→ **AIM OF THE EXERCISE**
When the string "sidebar" appears in a line of the records, show the whole line.

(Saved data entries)
Start of Block
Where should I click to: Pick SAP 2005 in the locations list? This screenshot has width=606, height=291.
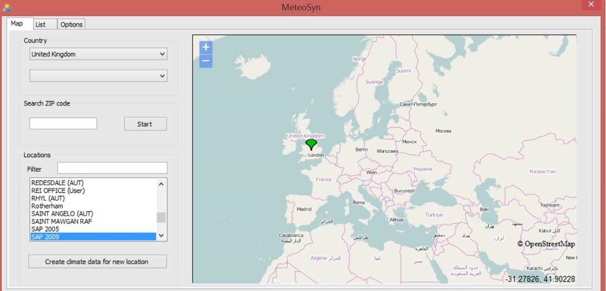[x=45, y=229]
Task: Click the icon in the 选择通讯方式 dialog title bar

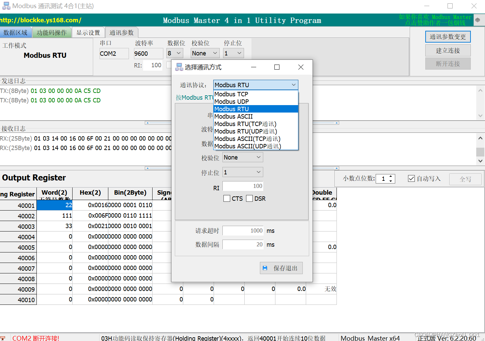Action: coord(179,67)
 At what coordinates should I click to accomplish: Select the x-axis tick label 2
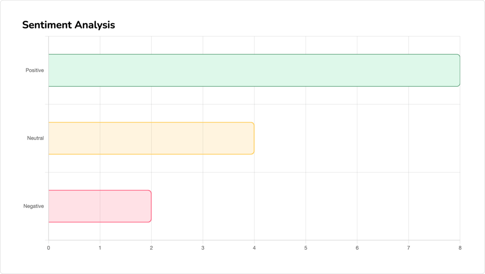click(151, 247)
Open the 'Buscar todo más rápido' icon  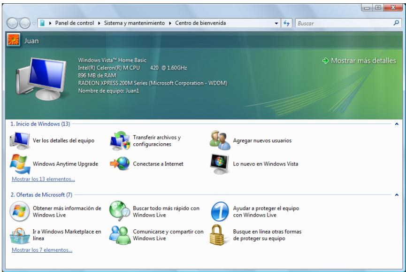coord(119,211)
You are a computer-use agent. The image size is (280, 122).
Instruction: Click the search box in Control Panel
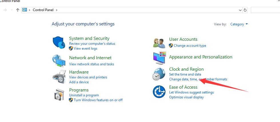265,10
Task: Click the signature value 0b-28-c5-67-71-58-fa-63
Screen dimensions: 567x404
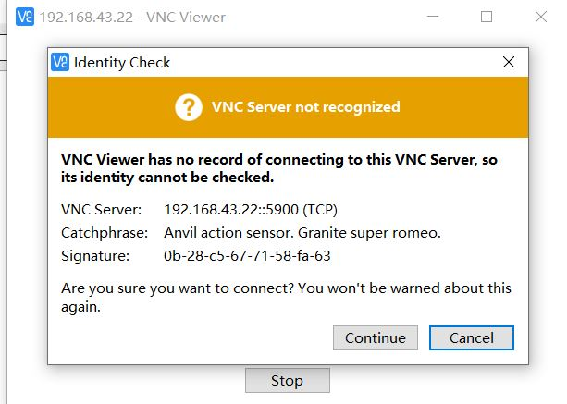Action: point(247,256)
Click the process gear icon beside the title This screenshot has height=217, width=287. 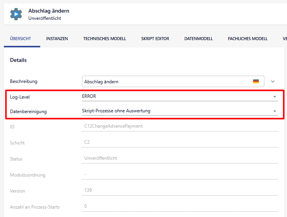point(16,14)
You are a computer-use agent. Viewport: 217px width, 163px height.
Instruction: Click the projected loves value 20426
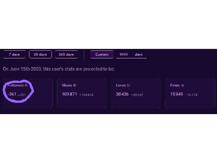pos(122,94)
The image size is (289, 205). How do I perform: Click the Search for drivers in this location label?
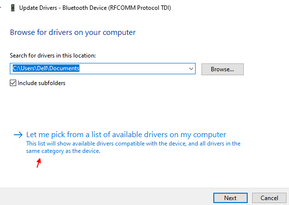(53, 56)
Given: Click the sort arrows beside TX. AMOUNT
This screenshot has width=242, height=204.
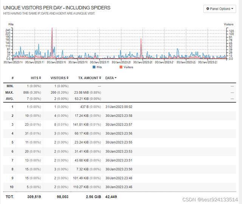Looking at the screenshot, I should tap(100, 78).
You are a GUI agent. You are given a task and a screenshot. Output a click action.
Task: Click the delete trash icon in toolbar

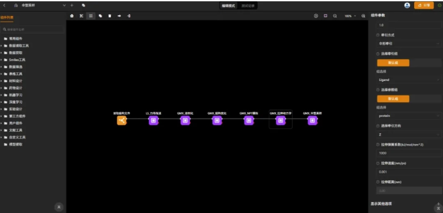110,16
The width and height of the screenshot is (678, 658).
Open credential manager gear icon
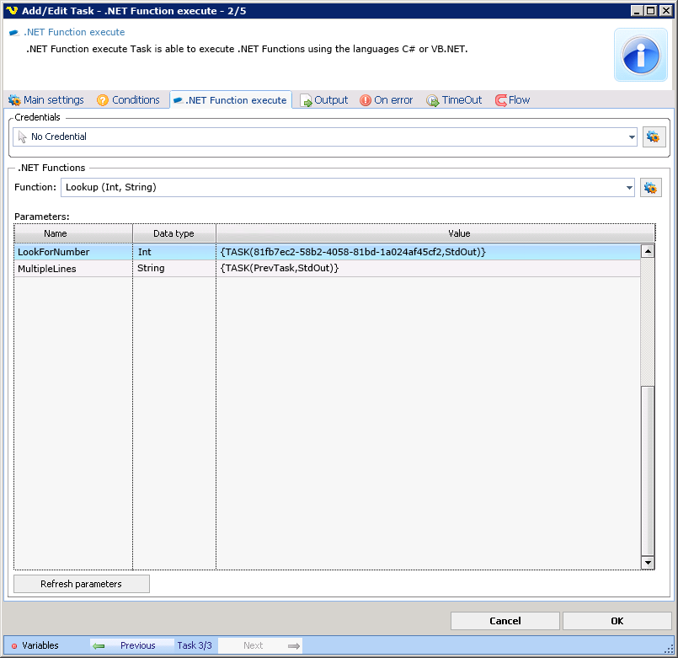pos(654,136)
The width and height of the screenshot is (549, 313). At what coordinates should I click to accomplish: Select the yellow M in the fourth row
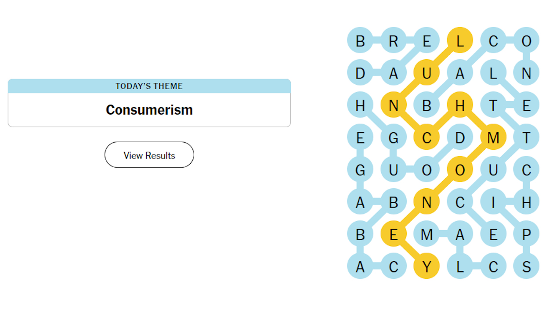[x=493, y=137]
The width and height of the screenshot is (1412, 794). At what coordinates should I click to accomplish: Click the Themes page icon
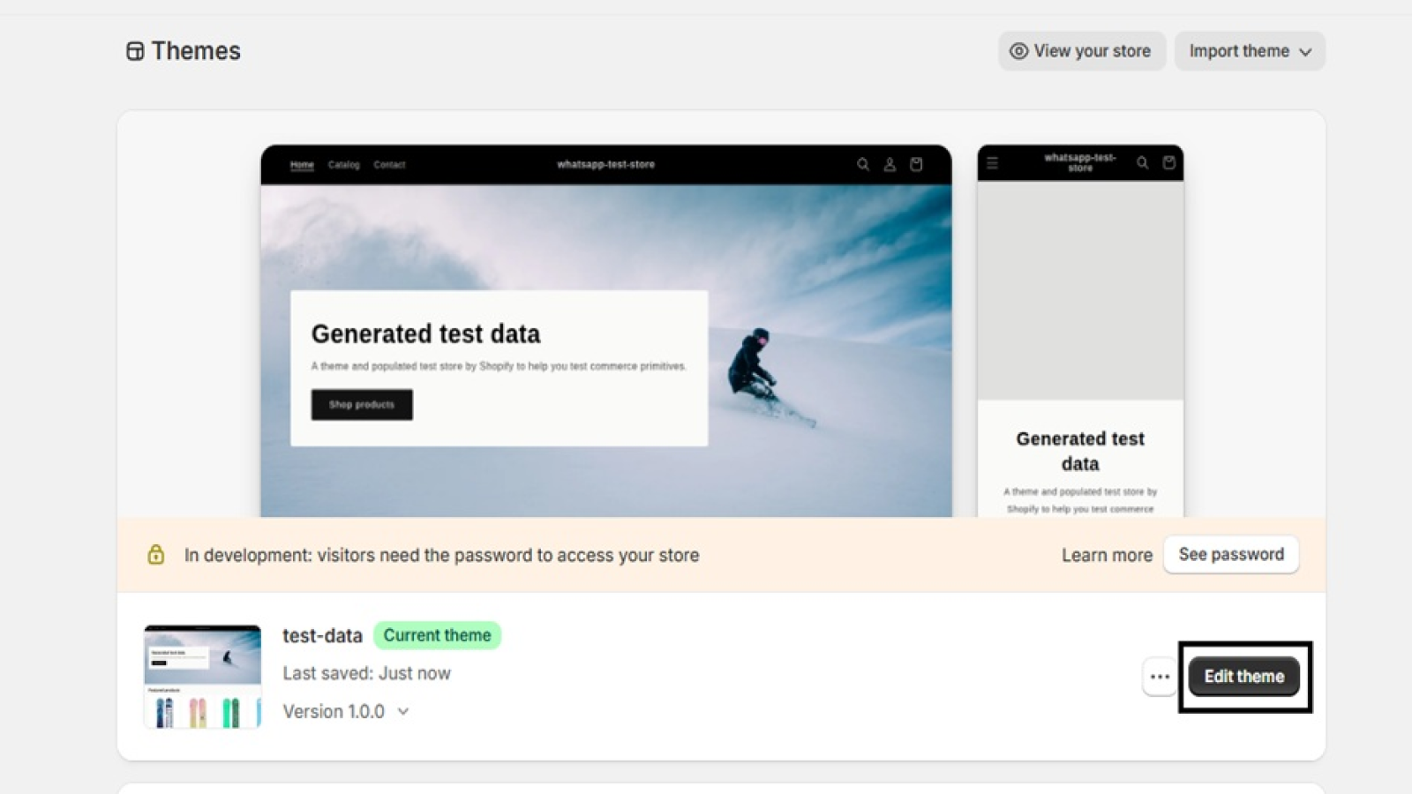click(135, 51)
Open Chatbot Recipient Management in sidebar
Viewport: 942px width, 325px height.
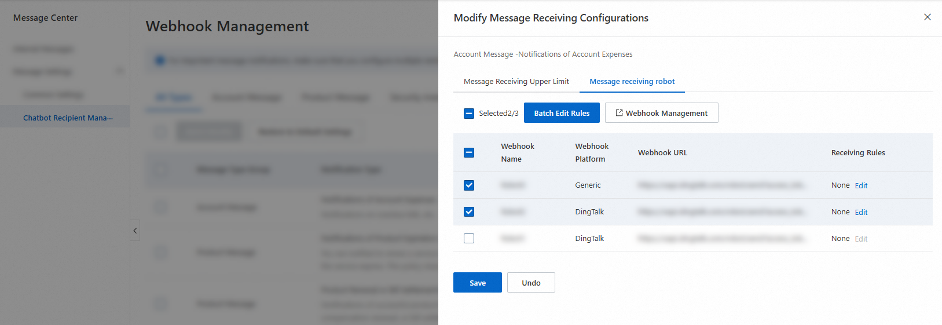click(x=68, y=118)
End of Block
Start of Block
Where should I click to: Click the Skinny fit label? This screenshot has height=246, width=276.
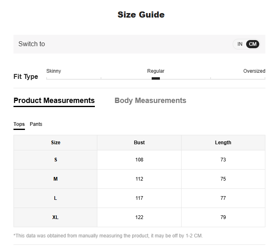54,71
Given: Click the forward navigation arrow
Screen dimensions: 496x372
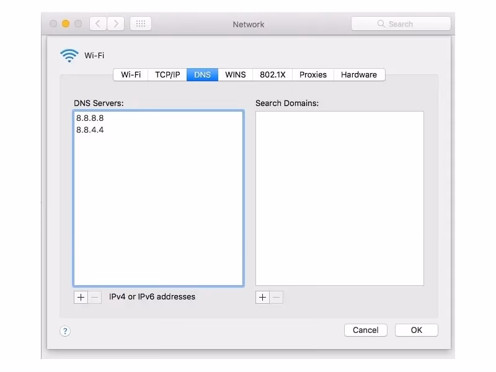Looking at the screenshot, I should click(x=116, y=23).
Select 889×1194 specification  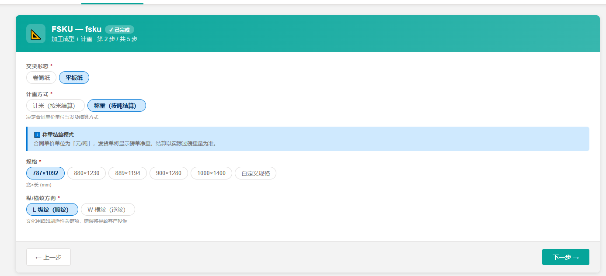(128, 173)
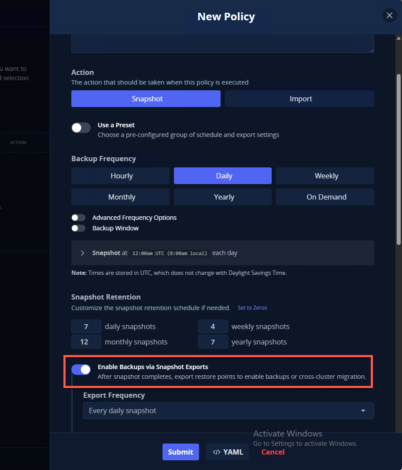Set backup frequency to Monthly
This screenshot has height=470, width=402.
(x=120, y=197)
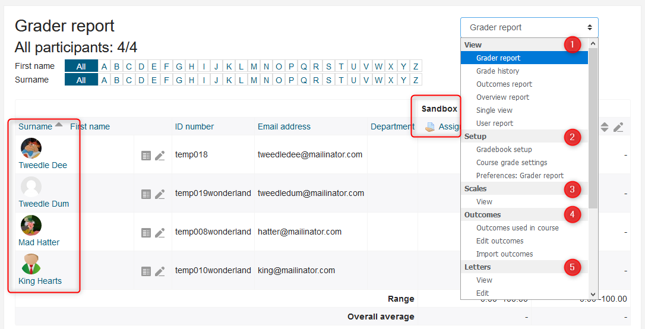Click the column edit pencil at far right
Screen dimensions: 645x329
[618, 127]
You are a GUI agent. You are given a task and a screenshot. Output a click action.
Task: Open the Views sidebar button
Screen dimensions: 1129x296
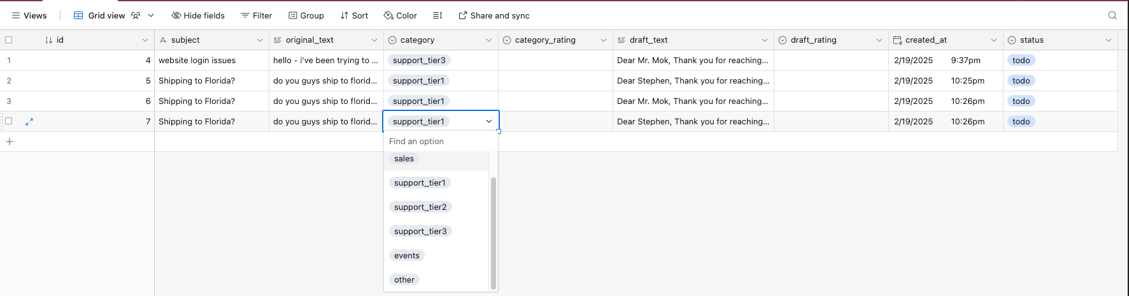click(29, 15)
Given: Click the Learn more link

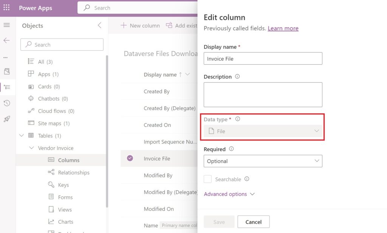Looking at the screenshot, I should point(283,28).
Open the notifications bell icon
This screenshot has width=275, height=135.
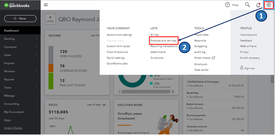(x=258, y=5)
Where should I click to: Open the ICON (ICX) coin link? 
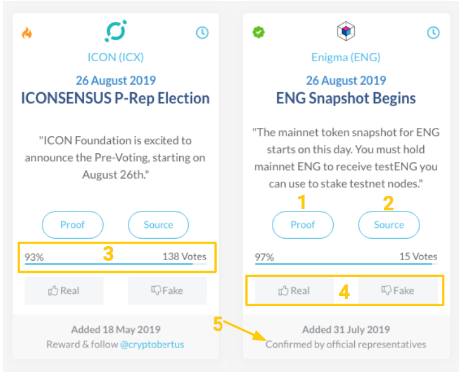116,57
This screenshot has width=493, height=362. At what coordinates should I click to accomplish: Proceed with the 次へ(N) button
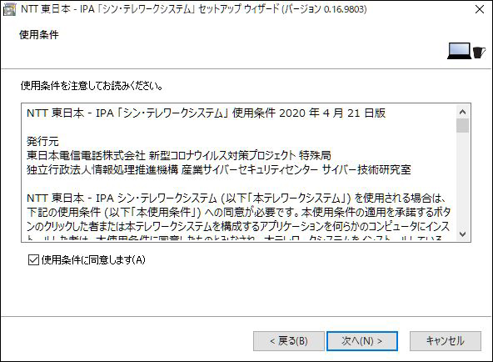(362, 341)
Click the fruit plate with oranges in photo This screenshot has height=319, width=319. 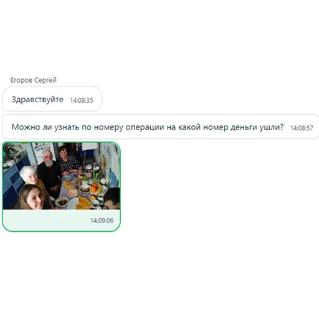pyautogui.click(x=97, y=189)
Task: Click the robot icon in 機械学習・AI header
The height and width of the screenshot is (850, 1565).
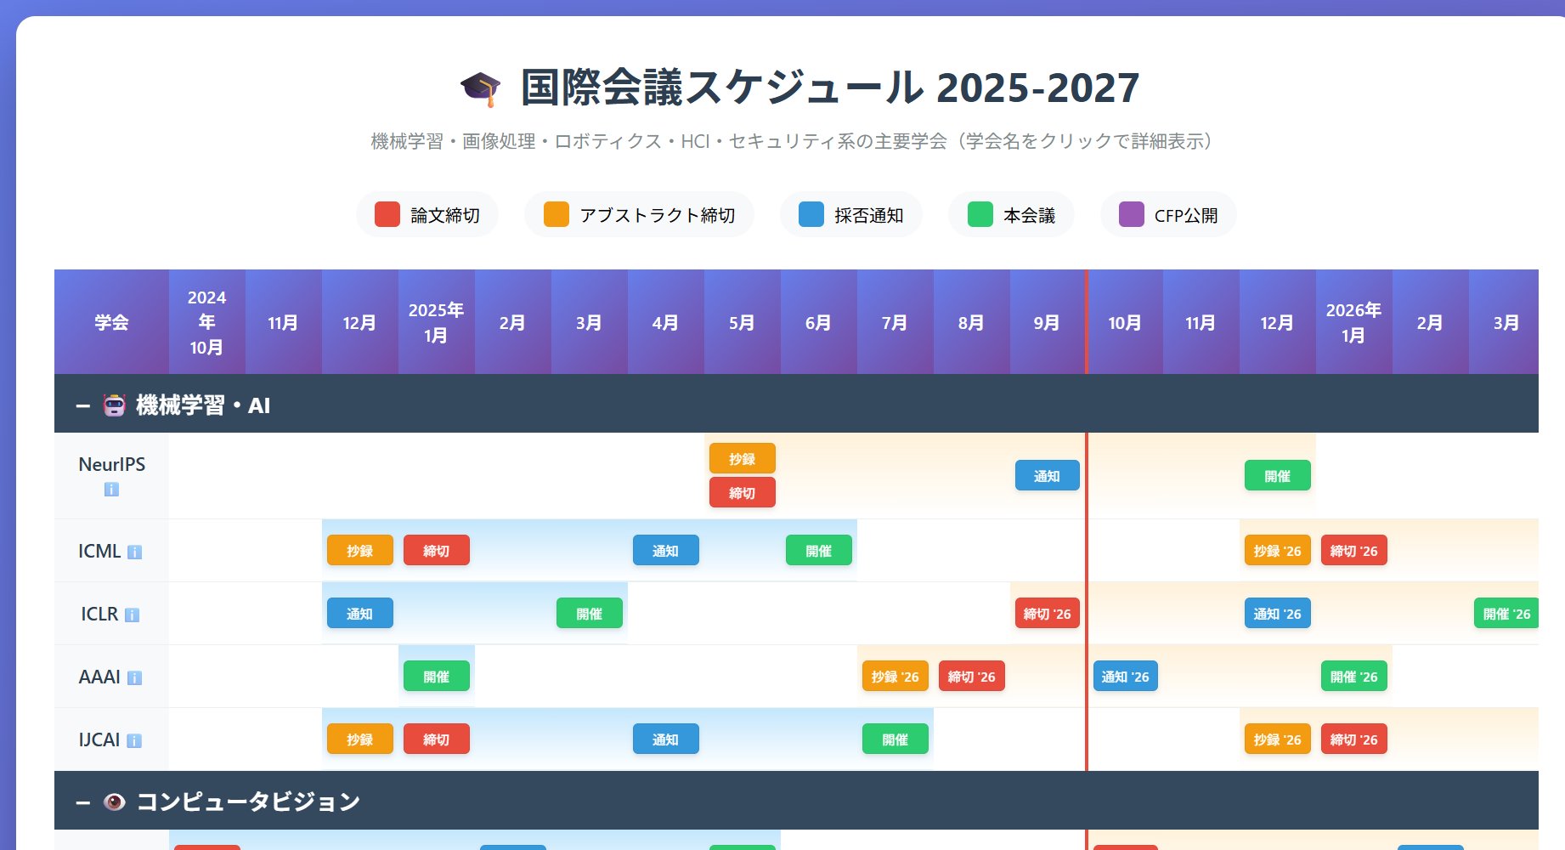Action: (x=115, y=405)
End of Block
→ **TASK RESULT**
Open Chatbot Recipient Management in sidebar
Task: Open the Views sidebar button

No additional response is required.